(Prompt 1): Output the Stored items entries below, from their first line down through the line containing "Looking at the image, I should click on (619, 674).", as a Markdown table with the columns Row and Entry Line, omitting blank lines.

(Selected extract):
# First Opera Attendance - Opera Atelier Toronoto Canada



## Cypress (Dec 19, 2014)

In about a month, tickets will go on sale for the April 2016 production of Lucio Silla by Mozart at the Opera Atelier in Toronto Canada.

I had purchased a CD of Cecilia Bartoli's Mozart Arias and found several arias from Lucio Silla on this recording. This was when I discovered how fantastic opera music could be. I have heard this entire opera several times but this will be my first viewing. And, my first time ever attending an opera.

I live in Massachusetts but Toronto is not too far away. This opera isn't staged very often and I am just excited to go.

Has anyone been to this theater? What would be a good seat? I tend to like right in the middle straight back from center. I am looking at going on April 7, a Sunday performance at 3 p.m. Can anyone recommend somewhere to stay near the theater? I'll be flying in and will rely on a cab to get from the airport to the hotel or B&B. I just need something walking distance to the theater.

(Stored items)

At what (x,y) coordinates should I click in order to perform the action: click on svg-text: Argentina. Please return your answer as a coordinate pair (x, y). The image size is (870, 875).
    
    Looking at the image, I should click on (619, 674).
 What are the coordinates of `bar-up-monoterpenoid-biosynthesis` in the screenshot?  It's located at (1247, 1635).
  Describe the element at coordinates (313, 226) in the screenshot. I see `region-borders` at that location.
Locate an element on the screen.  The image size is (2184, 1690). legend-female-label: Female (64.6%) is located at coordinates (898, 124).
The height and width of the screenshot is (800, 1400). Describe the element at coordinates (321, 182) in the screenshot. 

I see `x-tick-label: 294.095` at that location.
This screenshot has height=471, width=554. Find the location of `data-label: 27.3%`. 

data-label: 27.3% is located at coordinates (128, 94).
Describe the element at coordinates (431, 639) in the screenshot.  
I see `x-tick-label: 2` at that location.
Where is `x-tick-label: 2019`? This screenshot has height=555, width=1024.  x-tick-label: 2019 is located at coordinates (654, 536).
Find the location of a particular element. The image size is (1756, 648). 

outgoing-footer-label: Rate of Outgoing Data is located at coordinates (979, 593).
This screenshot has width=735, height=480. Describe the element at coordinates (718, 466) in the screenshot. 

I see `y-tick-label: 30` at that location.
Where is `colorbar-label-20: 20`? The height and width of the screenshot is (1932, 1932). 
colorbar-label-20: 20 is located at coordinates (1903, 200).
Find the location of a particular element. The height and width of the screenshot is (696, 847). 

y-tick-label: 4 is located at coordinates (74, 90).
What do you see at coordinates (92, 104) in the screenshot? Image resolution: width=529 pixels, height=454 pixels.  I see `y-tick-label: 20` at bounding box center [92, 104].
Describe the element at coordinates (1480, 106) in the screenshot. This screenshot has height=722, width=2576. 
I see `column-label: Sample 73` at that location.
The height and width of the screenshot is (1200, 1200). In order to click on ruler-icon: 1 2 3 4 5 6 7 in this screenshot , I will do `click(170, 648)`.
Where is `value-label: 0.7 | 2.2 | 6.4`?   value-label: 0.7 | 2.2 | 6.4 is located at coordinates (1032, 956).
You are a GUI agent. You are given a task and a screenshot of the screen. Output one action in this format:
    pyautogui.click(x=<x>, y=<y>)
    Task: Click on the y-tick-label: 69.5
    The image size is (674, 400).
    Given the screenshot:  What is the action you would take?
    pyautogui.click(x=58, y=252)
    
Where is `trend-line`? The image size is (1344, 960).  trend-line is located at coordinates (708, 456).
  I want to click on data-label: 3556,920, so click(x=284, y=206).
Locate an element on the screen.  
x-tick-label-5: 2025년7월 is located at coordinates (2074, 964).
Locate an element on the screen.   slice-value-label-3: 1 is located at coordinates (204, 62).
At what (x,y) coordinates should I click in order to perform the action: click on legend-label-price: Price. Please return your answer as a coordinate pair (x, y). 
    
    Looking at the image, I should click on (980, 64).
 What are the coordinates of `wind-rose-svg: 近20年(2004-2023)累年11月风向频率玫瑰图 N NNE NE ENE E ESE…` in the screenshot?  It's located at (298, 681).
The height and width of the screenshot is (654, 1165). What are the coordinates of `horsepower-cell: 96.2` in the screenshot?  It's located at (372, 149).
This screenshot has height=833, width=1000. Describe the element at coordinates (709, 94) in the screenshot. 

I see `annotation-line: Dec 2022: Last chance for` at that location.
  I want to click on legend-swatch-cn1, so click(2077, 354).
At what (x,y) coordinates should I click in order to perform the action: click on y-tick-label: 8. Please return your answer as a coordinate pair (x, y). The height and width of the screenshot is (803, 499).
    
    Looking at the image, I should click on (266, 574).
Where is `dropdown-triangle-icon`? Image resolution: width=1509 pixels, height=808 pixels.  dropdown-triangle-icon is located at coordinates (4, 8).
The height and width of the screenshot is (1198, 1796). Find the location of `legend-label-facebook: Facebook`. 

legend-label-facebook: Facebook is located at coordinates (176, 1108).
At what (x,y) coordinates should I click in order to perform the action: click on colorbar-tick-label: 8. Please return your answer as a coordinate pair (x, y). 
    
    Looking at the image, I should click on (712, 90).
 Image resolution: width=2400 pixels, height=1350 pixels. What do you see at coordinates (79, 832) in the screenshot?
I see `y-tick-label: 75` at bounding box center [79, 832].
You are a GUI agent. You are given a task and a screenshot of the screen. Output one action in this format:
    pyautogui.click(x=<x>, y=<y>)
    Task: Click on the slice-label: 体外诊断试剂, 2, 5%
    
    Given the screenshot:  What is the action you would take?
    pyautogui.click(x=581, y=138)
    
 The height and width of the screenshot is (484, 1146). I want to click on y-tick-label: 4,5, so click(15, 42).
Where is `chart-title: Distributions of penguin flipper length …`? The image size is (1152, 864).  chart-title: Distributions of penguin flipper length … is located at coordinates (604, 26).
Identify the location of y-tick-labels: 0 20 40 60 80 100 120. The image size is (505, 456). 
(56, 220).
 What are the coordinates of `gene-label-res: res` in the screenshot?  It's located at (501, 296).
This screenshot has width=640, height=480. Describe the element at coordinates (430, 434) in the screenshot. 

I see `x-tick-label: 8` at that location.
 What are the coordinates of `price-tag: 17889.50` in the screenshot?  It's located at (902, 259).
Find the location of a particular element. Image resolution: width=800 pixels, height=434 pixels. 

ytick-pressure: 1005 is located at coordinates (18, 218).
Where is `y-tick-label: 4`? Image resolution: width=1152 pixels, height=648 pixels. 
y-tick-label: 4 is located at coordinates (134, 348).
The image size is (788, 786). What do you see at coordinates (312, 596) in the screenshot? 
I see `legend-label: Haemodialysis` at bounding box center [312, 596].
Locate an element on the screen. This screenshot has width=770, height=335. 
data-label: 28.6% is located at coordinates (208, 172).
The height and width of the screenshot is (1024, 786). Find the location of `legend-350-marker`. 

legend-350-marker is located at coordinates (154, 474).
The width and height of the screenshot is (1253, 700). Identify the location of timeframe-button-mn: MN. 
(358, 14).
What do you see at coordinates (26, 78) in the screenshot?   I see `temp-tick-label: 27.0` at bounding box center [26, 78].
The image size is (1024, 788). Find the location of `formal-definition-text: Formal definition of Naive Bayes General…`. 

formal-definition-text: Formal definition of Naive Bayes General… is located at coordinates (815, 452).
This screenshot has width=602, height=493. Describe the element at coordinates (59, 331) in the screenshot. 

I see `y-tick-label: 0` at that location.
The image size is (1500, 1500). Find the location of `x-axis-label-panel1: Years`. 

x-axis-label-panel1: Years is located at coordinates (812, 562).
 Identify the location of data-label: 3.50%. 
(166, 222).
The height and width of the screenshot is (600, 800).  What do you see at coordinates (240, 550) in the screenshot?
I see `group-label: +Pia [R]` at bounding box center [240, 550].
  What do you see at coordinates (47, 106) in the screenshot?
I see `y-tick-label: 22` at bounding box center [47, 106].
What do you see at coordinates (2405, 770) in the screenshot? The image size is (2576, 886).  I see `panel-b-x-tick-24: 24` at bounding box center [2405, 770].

(Prompt 2): Write what comes next in the forum thread about a first opera visit in Toronto, picking up after its final sentence.

(Final answer 1):
| Row | Entry Line |
|---|---|
| 1 | At what (x,y) coordinates should I click in order to perform the action: click on svg-text: Argentina. Please return your answer as a coordinate pair (x, y). The image size is (870, 875). |
| 2 |     Looking at the image, I should click on (619, 674). |

(Final answer 2):
----------



## papsrus (Oct 7, 2014)

I'd never heard of this opera company (not that I would have) but it looks really interesting. 

The orchestra -- Tafelmusik Baroque Orchestra -- performs on period instruments and the operas are historically informed productions (HIP). So, great!

The theater where they perform in Toronto is the Elgin Theatre, right on Young Street downtown, so pretty centrally located. I'd guess any downtown hotel would do for you, but Toronto members may have better advice there. I might also even call the theatre for suggestions. The Elgin Theatre itself looks fantastic!! (Can't insert photo link. Just Google "Elgin Theatre images."

The balcony looks like it extends pretty far forward toward the stage, much like my local house here in Sarasota. So, if it were me, I'd go for balcony, front row, toward the center. You''l get great acoustics and great view that way.

There's a second theater in this building -- the Wintergarden Theatre -- which looks even more fantastical than the Elgin. Apparently they offer tours. 

Looks like a great choice!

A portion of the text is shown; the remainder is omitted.